A common paradigm for optimizing performance in database systems is the use of tablespaces to organize disk layout.
Warning
Django does not create the tablespaces for you. Please refer to your database engine’s documentation for details on creating and managing tablespaces.
A tablespace can be specified for the table generated by a model by supplying the db_tablespace option inside the model’s class Meta. This option also affects tables automatically created for ManyToManyFields in the model.
You can use the DEFAULT_TABLESPACE setting to specify a default value for db_tablespace. This is useful for setting a tablespace for the built-in Django apps and other applications whose code you cannot control.
You can pass the db_tablespace option to a Field constructor to specify an alternate tablespace for the Field‘s column index. If no index would be created for the column, the option is ignored.
You can use the DEFAULT_INDEX_TABLESPACE setting to specify a default value for db_tablespace.
If db_tablespace isn’t specified and you didn’t set DEFAULT_INDEX_TABLESPACE, the index is created in the same tablespace as the tables.
class TablespaceExample(models.Model):
name = models.CharField(max_length=30, db_index=True, db_tablespace="indexes")

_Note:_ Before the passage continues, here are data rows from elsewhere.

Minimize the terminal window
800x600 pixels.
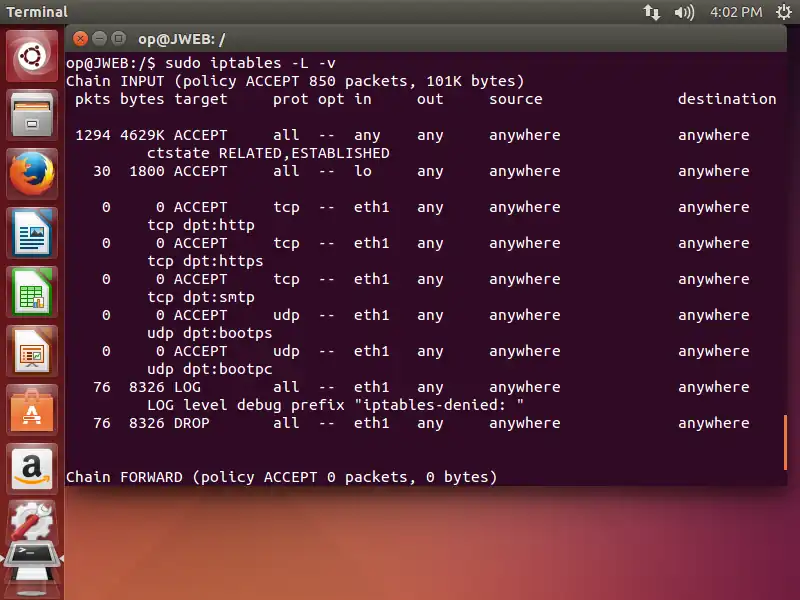coord(98,39)
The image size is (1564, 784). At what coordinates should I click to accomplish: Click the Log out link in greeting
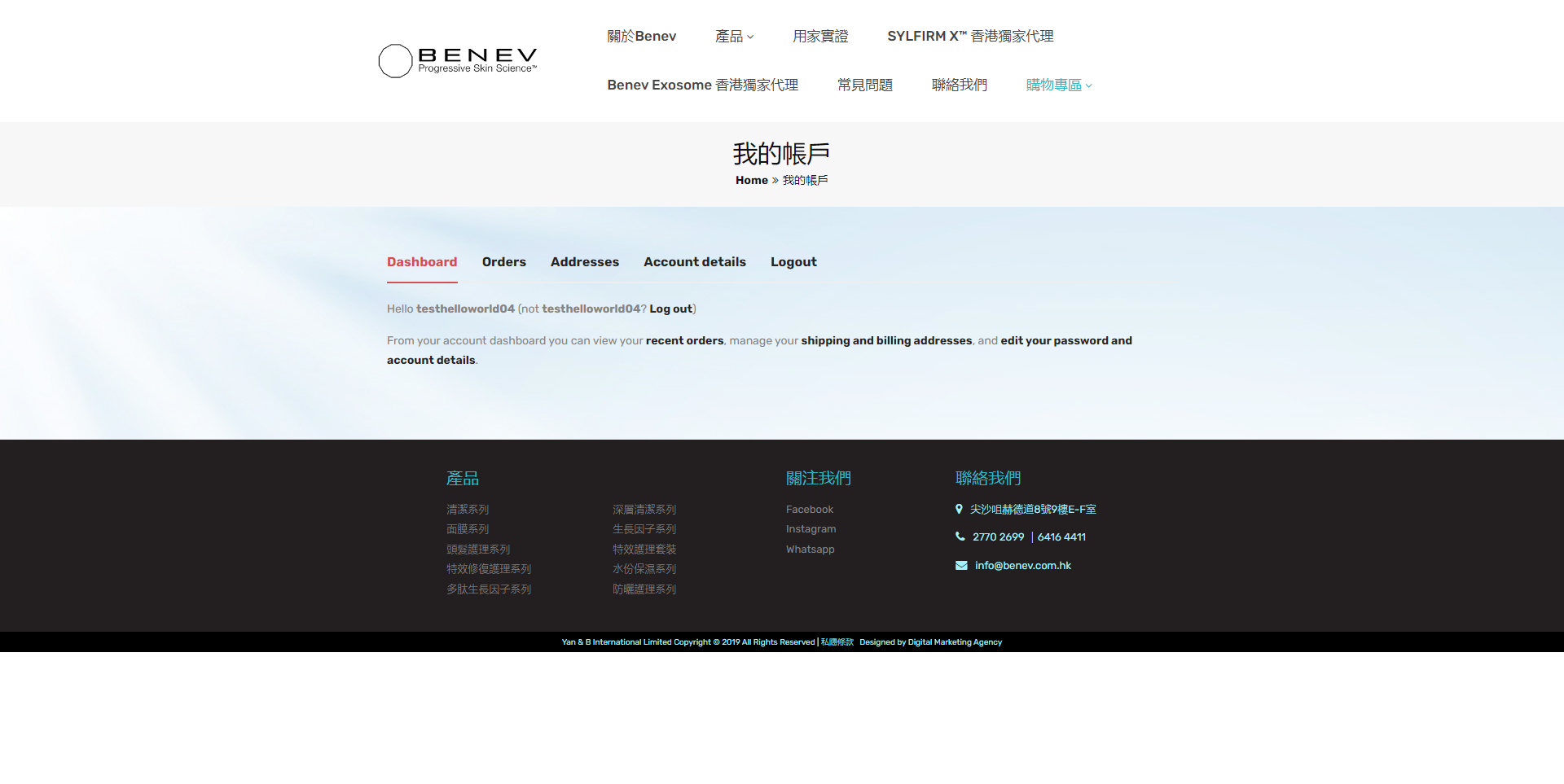pyautogui.click(x=670, y=309)
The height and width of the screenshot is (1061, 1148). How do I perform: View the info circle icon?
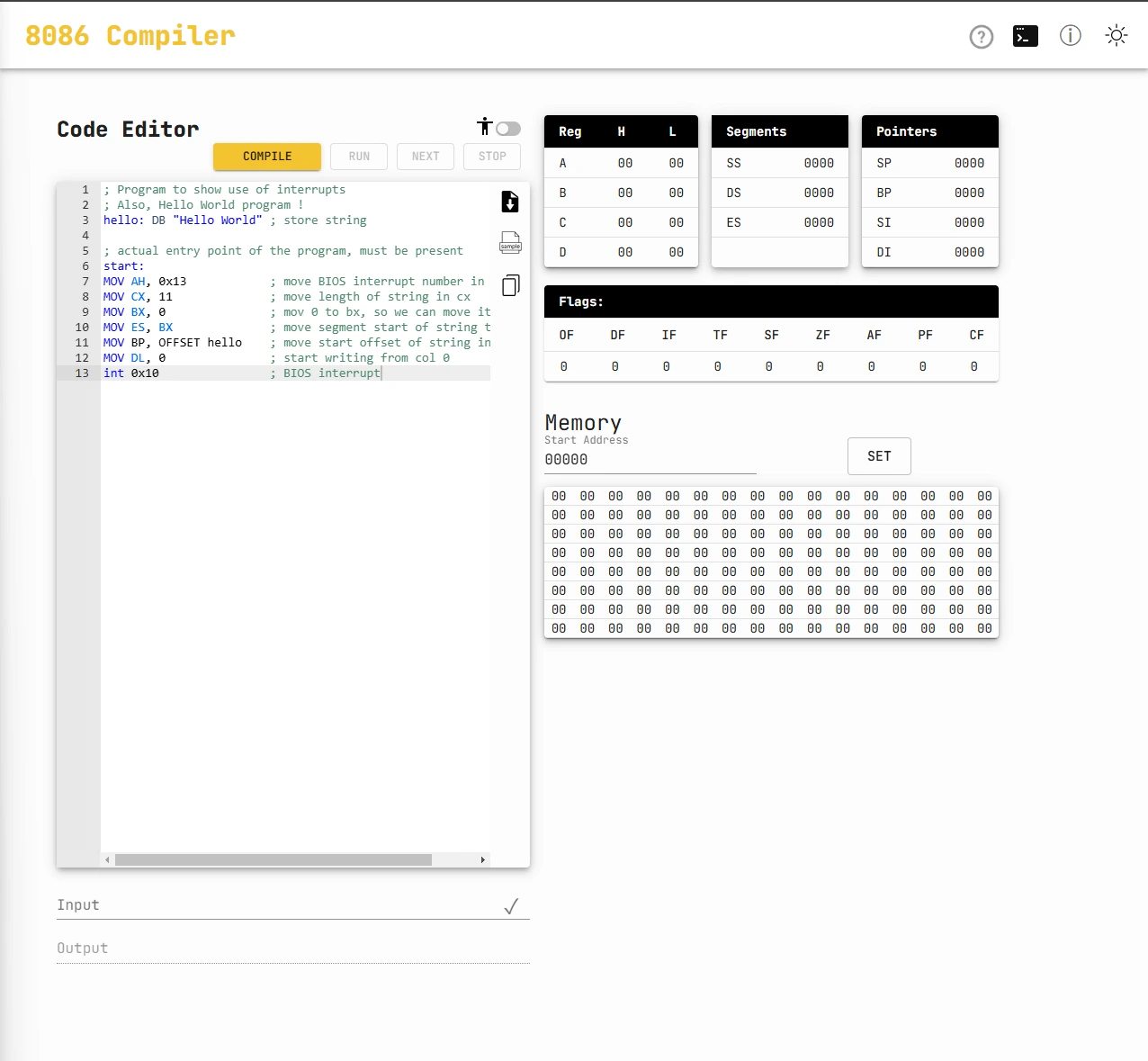click(1070, 36)
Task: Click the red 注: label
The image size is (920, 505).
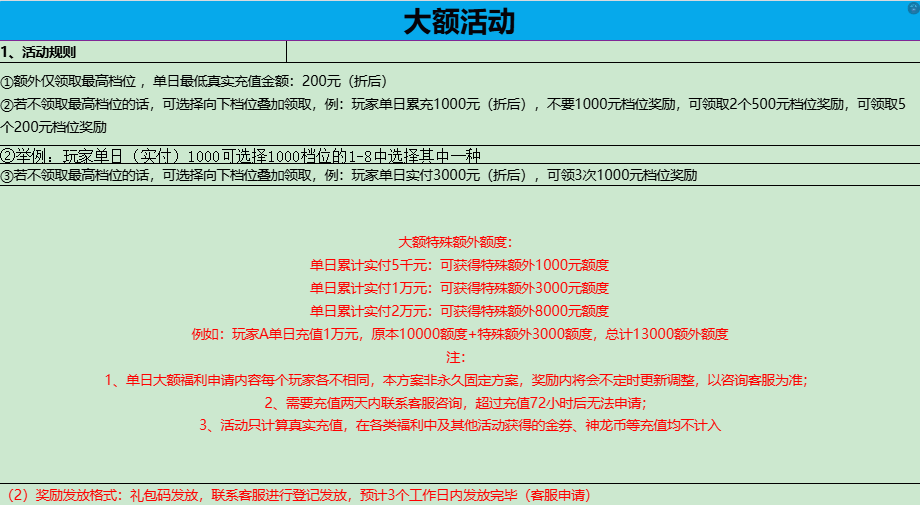Action: click(455, 357)
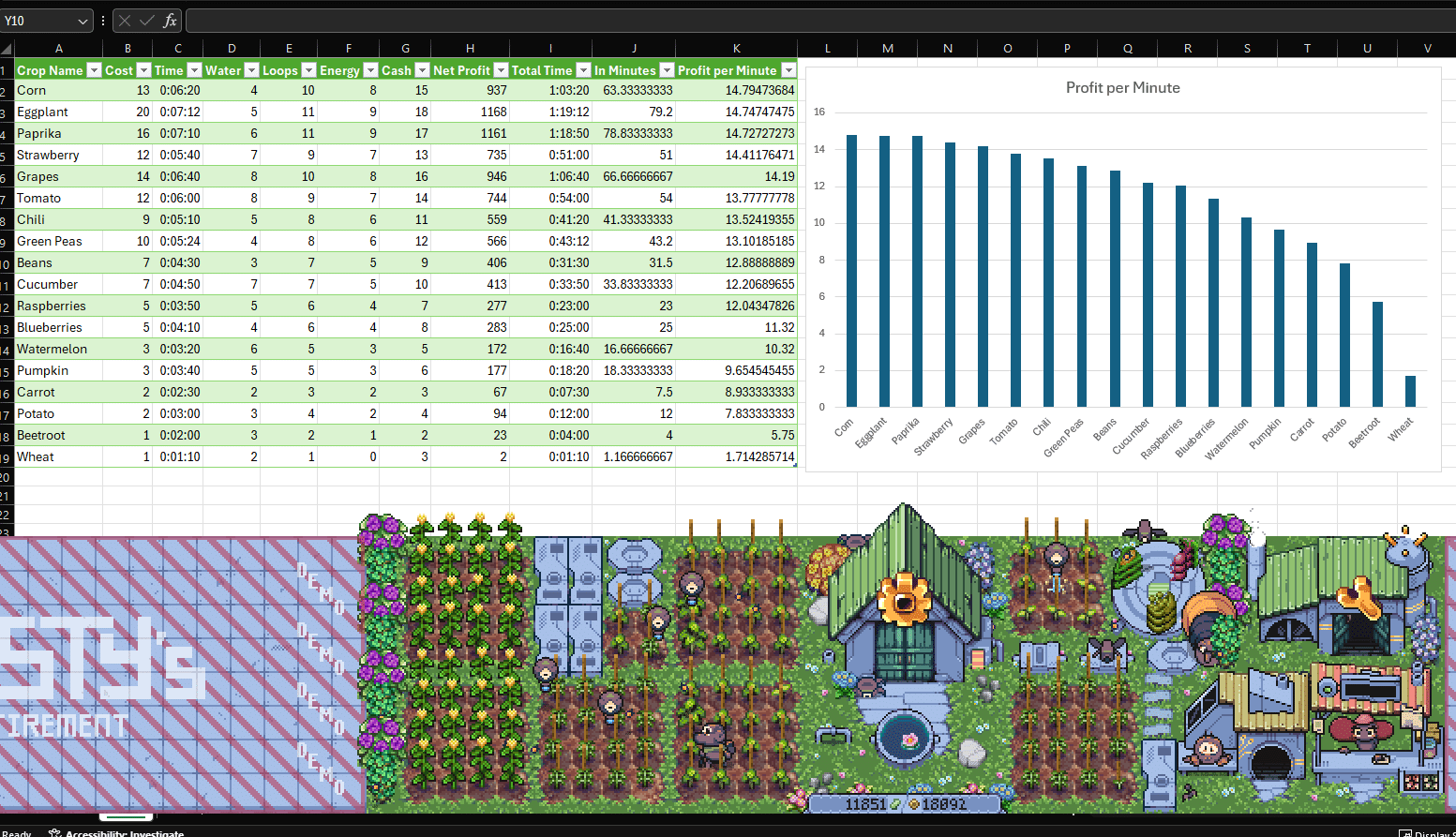Click the Cancel X icon in formula bar
Screen dimensions: 1456x837
coord(125,21)
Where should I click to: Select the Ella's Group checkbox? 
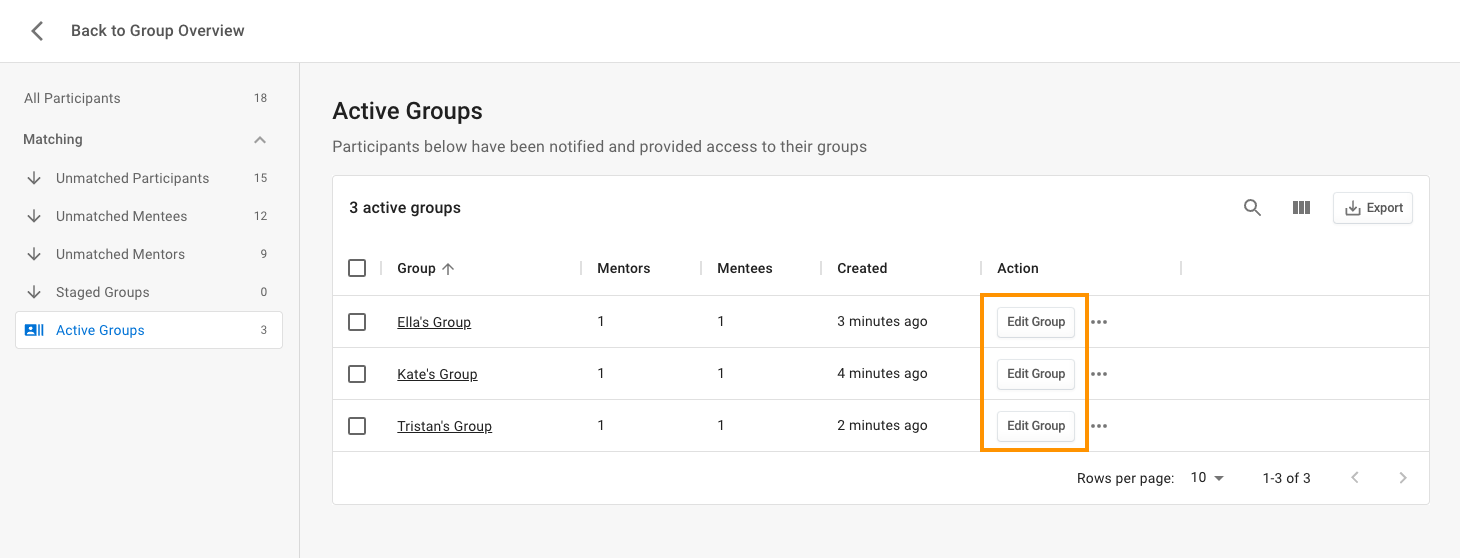(357, 322)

data = models.CharField(max_length=255, db_index=True)
edges = models.ManyToManyField(to="self", db_tablespace="indexes")
class Meta:
db_tablespace = "tables"
In this example, the tables generated by the TablespaceExample model (i.e. the model table and the many-to-many table) would be stored in the tables tablespace. The index for the name field and the indexes on the many-to-many table would be stored in the indexes tablespace. The data field would also generate an index, but no tablespace for it is specified, so it would be stored in the model tablespace tables by default.
PostgreSQL and Oracle support tablespaces. SQLite and MySQL don’t.
When you use a backend that lacks support for tablespaces, Django ignores all tablespace-related options.